» PROVIDED RECORDS:
────

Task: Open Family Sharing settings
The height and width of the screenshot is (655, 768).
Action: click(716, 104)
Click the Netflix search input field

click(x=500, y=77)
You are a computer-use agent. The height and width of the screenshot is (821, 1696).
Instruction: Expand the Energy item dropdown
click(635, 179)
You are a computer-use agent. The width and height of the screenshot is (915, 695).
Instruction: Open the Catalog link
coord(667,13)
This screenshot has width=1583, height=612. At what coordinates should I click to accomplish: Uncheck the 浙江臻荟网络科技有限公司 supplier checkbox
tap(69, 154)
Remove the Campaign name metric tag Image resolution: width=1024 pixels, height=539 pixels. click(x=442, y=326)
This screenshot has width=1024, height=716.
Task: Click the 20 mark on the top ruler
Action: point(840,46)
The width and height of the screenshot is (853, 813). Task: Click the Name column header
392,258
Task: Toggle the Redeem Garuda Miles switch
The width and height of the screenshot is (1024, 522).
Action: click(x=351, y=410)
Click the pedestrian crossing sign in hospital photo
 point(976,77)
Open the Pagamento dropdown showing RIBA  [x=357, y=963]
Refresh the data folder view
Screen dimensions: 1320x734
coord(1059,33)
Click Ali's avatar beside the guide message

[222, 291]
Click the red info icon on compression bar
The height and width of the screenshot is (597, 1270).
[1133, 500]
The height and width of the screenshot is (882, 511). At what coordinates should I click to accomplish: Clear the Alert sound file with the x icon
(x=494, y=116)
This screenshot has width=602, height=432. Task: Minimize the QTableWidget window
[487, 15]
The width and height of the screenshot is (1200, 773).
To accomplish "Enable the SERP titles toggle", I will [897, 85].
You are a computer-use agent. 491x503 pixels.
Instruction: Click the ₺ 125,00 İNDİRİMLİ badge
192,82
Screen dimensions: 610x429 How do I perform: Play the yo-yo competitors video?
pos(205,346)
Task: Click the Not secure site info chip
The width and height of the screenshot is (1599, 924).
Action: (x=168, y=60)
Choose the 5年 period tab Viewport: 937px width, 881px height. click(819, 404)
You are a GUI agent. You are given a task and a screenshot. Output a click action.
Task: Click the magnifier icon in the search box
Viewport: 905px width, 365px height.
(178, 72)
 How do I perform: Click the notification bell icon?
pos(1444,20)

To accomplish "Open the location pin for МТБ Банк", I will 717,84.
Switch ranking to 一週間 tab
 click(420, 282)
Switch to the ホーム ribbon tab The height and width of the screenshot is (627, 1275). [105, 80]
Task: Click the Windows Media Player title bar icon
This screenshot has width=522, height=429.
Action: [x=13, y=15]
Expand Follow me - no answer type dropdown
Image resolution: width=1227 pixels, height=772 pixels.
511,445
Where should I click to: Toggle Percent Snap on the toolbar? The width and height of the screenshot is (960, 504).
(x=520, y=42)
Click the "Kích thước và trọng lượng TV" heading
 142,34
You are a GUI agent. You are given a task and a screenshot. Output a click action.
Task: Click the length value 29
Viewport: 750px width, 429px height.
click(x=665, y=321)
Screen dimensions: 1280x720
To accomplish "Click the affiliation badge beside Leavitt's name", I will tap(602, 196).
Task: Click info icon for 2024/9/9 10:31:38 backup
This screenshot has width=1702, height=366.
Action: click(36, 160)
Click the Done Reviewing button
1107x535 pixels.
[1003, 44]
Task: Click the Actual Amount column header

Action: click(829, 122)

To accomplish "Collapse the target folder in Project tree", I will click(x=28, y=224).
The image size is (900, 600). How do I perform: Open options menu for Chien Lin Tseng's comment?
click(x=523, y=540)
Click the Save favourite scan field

────

» INSTRUCTIONS FOR THE TASK:
From the first line of the data above to the line holding "Open the Pagamento", reproduce each line exactly; emit no other lines.

» ANSWER SECTION:
Task: Open Family Sharing settings
The height and width of the screenshot is (655, 768).
Action: click(716, 104)
Click the Netflix search input field

click(x=500, y=77)
You are a computer-use agent. The height and width of the screenshot is (821, 1696).
Instruction: Expand the Energy item dropdown
click(635, 179)
You are a computer-use agent. The width and height of the screenshot is (915, 695).
Instruction: Open the Catalog link
coord(667,13)
This screenshot has width=1583, height=612. At what coordinates should I click to accomplish: Uncheck the 浙江臻荟网络科技有限公司 supplier checkbox
tap(69, 154)
Remove the Campaign name metric tag Image resolution: width=1024 pixels, height=539 pixels. click(x=442, y=326)
This screenshot has width=1024, height=716.
Task: Click the 20 mark on the top ruler
Action: point(840,46)
The width and height of the screenshot is (853, 813). Task: Click the Name column header
392,258
Task: Toggle the Redeem Garuda Miles switch
The width and height of the screenshot is (1024, 522).
Action: click(x=351, y=410)
Click the pedestrian crossing sign in hospital photo
 point(976,77)
Open the Pagamento dropdown showing RIBA  [x=357, y=963]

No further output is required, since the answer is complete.